PAGE
= Ebun Oni =

Nigerian geophysicist (1935–2021)

Professor Ebun Oni in 1967 (fair use only)

Professor Ebun Oni (21 May 1935 - 2 December 2021) known in early life as Ebun Adegbohungbe and later as Ebun Adefunmilyo Oni (spousal title) was a Nigerian geophysicist, university teacher and writer. One of Nigeria's first indigenous female scientists, she became a world-renowned specialist in geophysics through her numerous journal publications, and an eminent scientist and educator at the University of Ibadan in Nigeria.

== Education ==
Adegbohungbe was a pupil at the Methodist Girls High School, Yaba, Lagos before going on to receive her undergraduate degree in physics from the University College of Ghana circa 1961. This career path was not her first choice: she had initially wished to be an engineer; however she reported in 1967 that she would have been Nigeria's "first woman engineer many years ago but that the Government refused absolutely to give a scholarship for a woman to study engineering so I was advised to change to physics".

STORED DATA
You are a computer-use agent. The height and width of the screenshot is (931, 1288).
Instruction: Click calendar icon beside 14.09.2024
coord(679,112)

TO BE DONE
Continue the biography of the Nigerian geophysicist Ebun Oni from its final sentence, not from the listing.

RESPONSE BELOW
Adegbohungbe received a Nigerian government scholarship for postgraduate training in geophysics at Imperial College, London. She was awarded her MSc degree in 1963, and in the same year she joined the staff of the Department of Physics at University of Ife, Nigeria. Her research specialism was magnetometry, and her first publication ‘Two-component proton precession magnetometer for use in the equatorial zone’ appeared in the Journal of Geophysical Research in March 1967. Around this time she was engaged in PhD research again at Imperial College London, being awarded her doctorate in 1968, joining then the staff of the University of Ibadan in Nigeria.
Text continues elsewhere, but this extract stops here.